How could this 2001 album of Irish orchestral music miss when it features three of the most-popular works of one of Ireland's most-celebrated composers, Sir Hamilton Harty (1879-1941), done up by one of Ireland's most-accomplished orchestras, the National Symphony of Ireland, and lead by an Irish conductor with the name of Proinnsias O'Duinn? Add in good Naxos sound and a reasonable price and you have the well-known definition of a bargain on your hands.

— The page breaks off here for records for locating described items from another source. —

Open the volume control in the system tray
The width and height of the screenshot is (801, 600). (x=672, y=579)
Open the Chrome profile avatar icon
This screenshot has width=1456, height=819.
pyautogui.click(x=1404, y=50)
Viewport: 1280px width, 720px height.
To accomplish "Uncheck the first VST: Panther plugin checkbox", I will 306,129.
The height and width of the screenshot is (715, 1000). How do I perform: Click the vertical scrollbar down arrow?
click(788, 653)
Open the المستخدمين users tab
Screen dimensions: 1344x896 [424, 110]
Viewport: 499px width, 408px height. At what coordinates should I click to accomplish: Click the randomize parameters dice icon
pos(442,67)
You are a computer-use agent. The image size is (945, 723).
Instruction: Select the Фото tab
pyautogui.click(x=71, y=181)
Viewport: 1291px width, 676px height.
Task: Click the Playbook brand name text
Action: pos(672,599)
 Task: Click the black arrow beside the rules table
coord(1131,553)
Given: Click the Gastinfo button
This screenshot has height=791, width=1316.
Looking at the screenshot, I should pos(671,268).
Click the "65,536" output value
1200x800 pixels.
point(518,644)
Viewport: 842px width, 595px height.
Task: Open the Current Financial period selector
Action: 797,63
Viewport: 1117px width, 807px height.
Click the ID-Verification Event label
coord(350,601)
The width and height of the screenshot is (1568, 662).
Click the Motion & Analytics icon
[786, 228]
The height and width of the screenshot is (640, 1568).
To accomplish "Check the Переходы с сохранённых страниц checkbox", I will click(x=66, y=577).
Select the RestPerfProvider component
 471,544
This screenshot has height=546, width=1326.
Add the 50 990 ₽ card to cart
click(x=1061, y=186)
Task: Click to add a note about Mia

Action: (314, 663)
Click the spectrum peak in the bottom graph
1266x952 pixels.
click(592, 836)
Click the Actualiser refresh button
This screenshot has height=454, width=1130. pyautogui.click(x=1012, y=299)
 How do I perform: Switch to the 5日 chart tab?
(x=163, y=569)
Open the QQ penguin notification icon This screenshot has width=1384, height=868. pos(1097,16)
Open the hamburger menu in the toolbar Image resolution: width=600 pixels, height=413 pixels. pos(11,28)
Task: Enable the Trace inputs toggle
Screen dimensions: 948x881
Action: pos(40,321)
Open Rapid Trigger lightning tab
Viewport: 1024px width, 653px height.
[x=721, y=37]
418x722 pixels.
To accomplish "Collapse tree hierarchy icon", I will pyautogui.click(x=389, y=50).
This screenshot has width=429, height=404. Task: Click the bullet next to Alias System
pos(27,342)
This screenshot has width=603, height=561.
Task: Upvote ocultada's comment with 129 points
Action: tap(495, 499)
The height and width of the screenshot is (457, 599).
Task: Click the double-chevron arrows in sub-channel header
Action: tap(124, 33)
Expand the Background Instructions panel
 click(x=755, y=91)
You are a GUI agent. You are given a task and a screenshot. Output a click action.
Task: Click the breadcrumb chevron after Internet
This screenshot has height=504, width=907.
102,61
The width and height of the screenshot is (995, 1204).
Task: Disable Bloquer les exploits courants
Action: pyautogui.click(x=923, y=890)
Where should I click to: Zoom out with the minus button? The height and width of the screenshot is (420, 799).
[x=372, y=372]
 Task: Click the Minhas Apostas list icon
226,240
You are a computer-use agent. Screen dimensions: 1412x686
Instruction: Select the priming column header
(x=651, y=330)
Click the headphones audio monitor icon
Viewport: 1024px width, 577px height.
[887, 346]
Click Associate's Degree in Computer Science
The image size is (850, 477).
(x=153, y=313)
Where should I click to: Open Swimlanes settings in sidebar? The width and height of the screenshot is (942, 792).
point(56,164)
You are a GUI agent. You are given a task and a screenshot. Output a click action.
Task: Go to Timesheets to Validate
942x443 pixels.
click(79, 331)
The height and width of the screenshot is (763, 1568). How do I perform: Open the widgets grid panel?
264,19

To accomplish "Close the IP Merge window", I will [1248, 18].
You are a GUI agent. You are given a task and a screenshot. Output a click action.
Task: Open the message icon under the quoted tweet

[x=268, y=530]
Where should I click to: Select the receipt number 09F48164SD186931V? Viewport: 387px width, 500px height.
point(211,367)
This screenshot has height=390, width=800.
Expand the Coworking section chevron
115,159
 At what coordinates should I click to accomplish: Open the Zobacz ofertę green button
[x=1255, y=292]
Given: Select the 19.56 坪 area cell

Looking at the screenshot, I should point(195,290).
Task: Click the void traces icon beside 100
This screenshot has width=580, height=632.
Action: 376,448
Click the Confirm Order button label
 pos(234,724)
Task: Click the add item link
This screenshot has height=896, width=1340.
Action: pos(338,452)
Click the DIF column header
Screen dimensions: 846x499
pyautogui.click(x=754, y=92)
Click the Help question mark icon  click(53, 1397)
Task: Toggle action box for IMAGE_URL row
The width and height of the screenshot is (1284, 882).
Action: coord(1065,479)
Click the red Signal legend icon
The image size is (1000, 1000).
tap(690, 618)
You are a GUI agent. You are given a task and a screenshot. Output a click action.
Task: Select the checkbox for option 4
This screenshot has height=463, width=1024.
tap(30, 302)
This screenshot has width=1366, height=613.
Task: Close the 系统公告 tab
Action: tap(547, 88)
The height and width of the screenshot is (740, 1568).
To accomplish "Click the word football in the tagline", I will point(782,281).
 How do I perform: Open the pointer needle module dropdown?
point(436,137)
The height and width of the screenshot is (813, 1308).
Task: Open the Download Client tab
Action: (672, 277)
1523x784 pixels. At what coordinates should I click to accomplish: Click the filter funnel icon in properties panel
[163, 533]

All the works on the disc are pretty much tone poems, evocations of Irish life in both war and play. The leadoff selection is the eighteen-minute piece "With the Wild Geese" (1910), a varied and moody work depicting an Irish regiment of soldiers fighting with the French in 1745. The second, shorter, piece, "In Ireland" (1918, orchestrated in 1935), describes city life in Dublin. Finally, An Irish Symphony (1904) arrives in four movements, with the suggestive names "On the Shores of Lough Neagh," "The Fair-Day," "In the Antrim Hills," and "The Twelfth Night." It's the quick, second-movement scherzo that is probably most familiar, quoting as it does several popular Irish melodies.
Proinnsias O'Duinn |
O'Duinn directs the music at a comfortable pace, never forcing its nostalgic or sentimental characteristics on the listener and nicely clarifying the big tunes. The National Symphony Orchestra of Ireland plays with an equally easy grace, although they don't sound quite as lush or luxuriant as the best London orchestras. Still, everyone is more than up to the job.
The Naxos sound is up to the task, too, with good dynamics, a reasonably wide frequency response except perhaps in the very lowest registers, and a fine degree of sparkle. This means it is sound that fits the music, and it's hard not to like it.